My not-so-cool English teacher, Ms. D couldn’t wait for her golden opportunity to gleefully and publicly humiliate any of her students… especially longhaired “hippies”. Yep, I hadn’t even made it halfway to my assigned desk, when, with her stern “So-where-do-you-think-you’re-going-mister” glower… she goose-stepped over to block my path. Had I not first waived CC’s form before her very eyes, that gestapo officer-in-training could’ve easily snarled, “Papers Please!”

It wasn’t until the next day that several of my fellow, readmitted exiles told me how, on the very day of our suspension, our town’s barber had “conveniently” kept his clip joint open for biz well past his regular 5 p.m. closing time. Ah yes… corrupt, small town politics had apparently, heavily influenced CC’s ruling. You see, that barber also moonlighted as one of our school board members… and likely also moonlighted as an author whose self-serving, potentially wallet fattening verbiage had mutated much of our school’s grooming code.

The good news here… mere days later, Judge Damon Keith had ruled to strike down our school’s grooming code. You see, a fellow longhaired student (and friend of mine) had also recently faced down a similar expulsion. But, instead of knuckling under to CC’s BS, his parents… with an assist from the American Civil Liberties Union… had successfully argued that our entire school board and administrative staff did not have the legal right to deny an education to their son or anyone else.

On the upside… from that day forward, I regrew my hair until it reached waist length. And even on the occasions where I’ve opted for substantially shorter “dos”, I’ve always made damned sure my style would, in some way, remain in violation of CC’s code. Why? Just because that’s what freedom is all about. It also feels so good to get the last laugh. And, ever since my retirement, I’ve been free to maintain my mane in all of its lengthy splendor.

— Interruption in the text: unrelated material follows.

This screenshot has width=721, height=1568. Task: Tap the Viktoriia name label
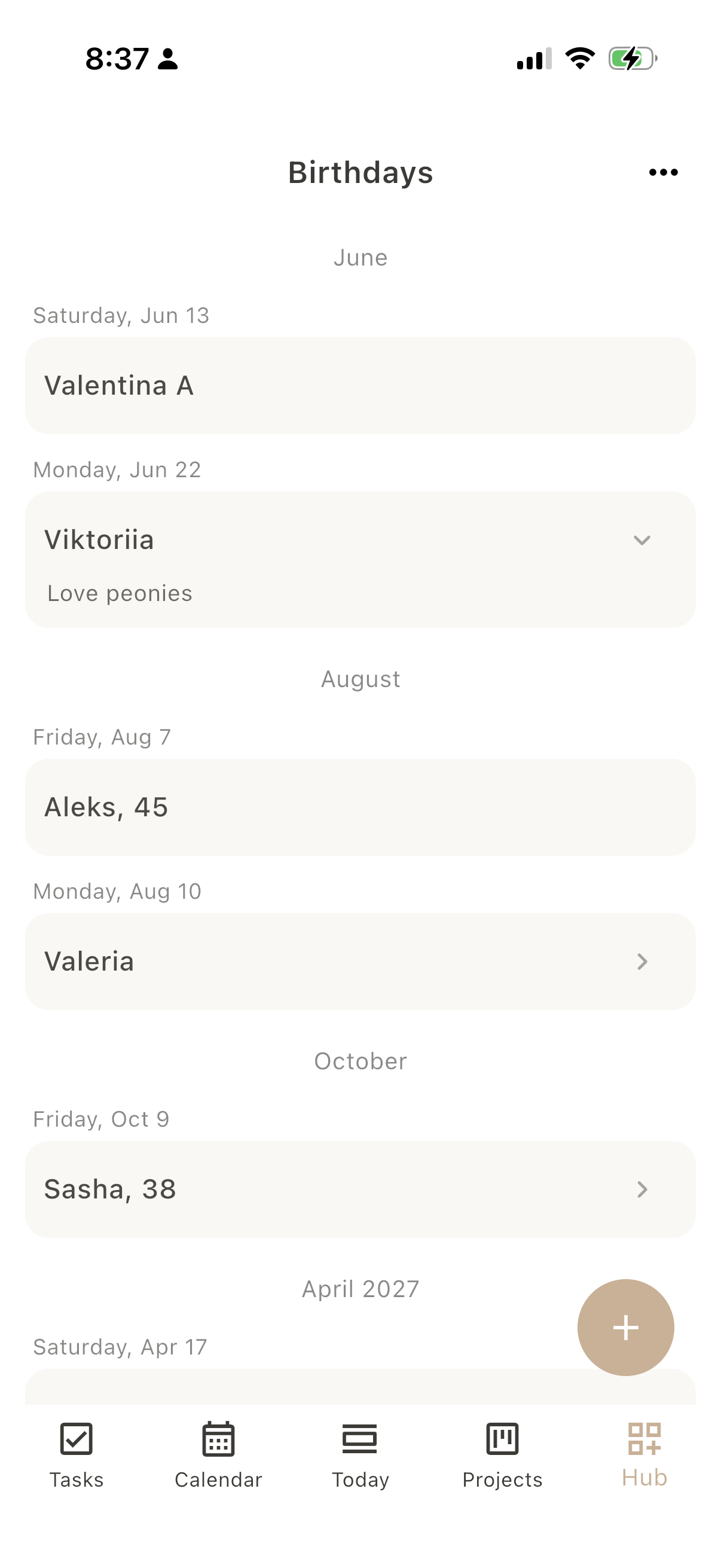tap(99, 540)

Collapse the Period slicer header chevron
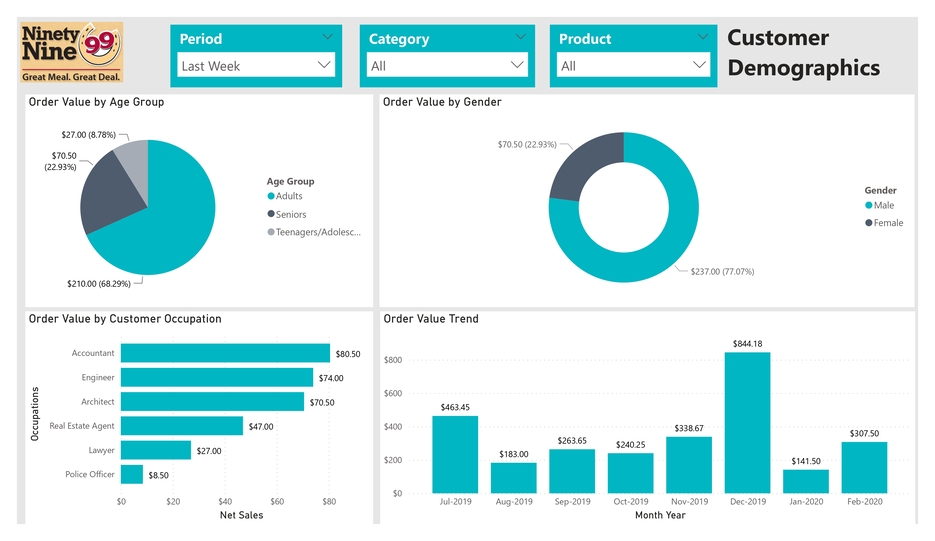click(x=328, y=37)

On the flipside… my long hair has flipped folks out in varying degrees. Must I point out the obvious… namely that the Y chromosome does permit such hair growth? Just who, beyond that local barber from out of my past, felt they had the right to countermand nature and restrict any man’s individuality? Why the hell should my personal grooming choices ever open me up to profiling… e.g…

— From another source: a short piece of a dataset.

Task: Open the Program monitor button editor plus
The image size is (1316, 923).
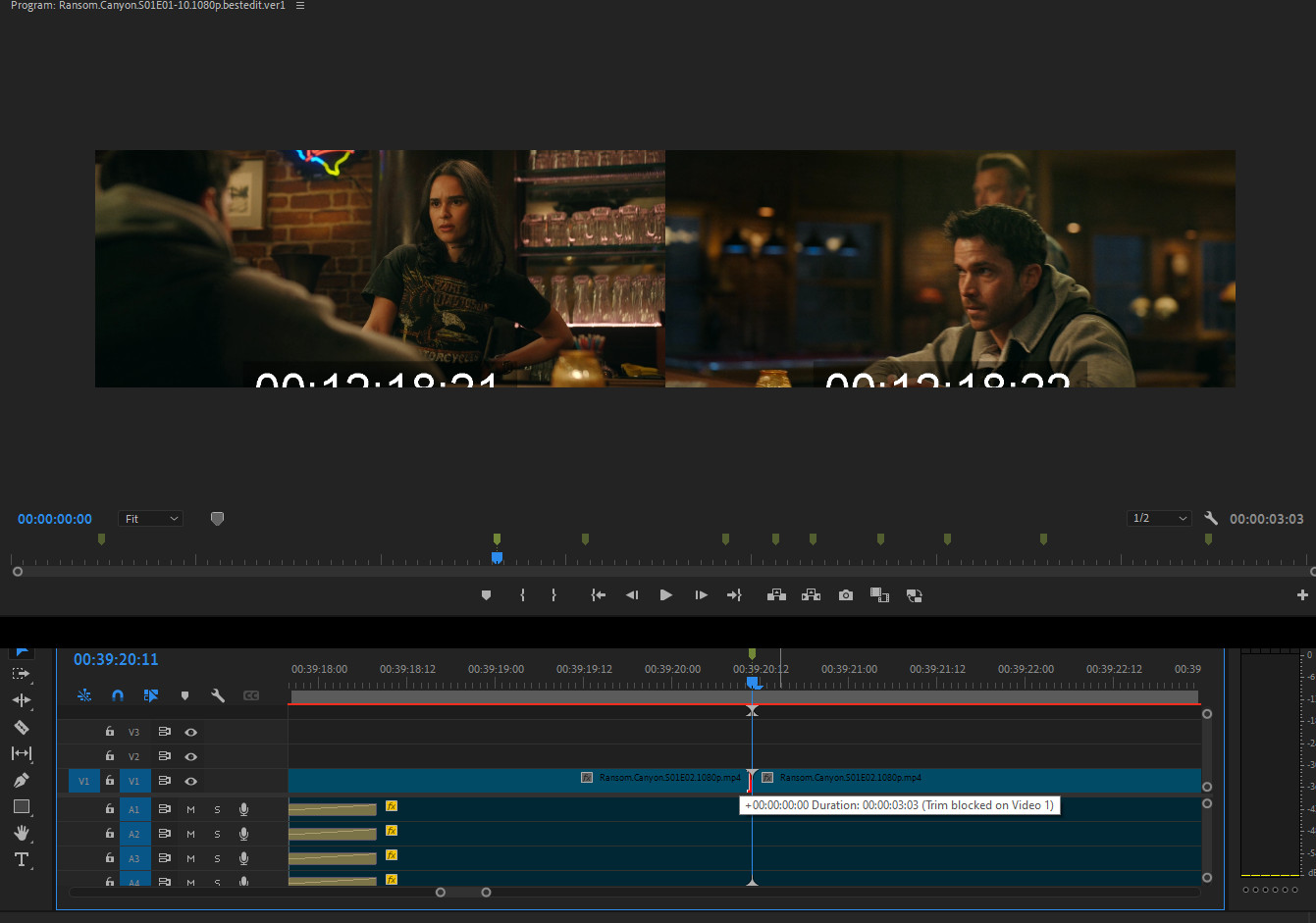Action: click(x=1302, y=595)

  • One man, who couldn’t contain his intolerance, called me a “GD hippie!” Had he been packing heat, he’d have likely blown me away!
  • In an era where customer service within brick and mortar establishments is nearly non-existent, I’ve experienced retail managers and salesclerks first swooping down upon me like buzzards and next shadowing me. I’m almost tempted to (truthfully) claim, “Hey, buzz off! I’m not now… nor have I ever been… nor will I ever be a shoplifter”… but such reassurances would only make them more suspicious.
  • I recently dealt with an Urgent Care physician who, while removing three stitches from my thumb, asked me if I was a musician. True, I do play piano. But, mercifully, I choose not to do so before a captive audience.
  • This past summer, while seated on a park bench, a man mistook me for a homeless person and actually offered me money. Since I’m still solvent I rejected his donation, commended him for his attempt to extend a helping hand, encouraged him to remain philanthropic… BUT… in the same breath… offered my friendly reminder, “Don’t be too quick to judge the book by its cover”.

This would also be a good time to offer up yet another friendly reminder. It’s just as easy for folks to misjudge a well groomed person to be electable. Throughout human history, this has resulted in grotesquely, corrupt regimes headed by the well coiffed, fashionista fascists… such as Bashar al-Assad, Vladimir Putin and Donald Trump.

Of course some might point out how Donny’s “do” does appear a bit unkempt. Hmm… maybe we could coax CC out of retirement to expel him?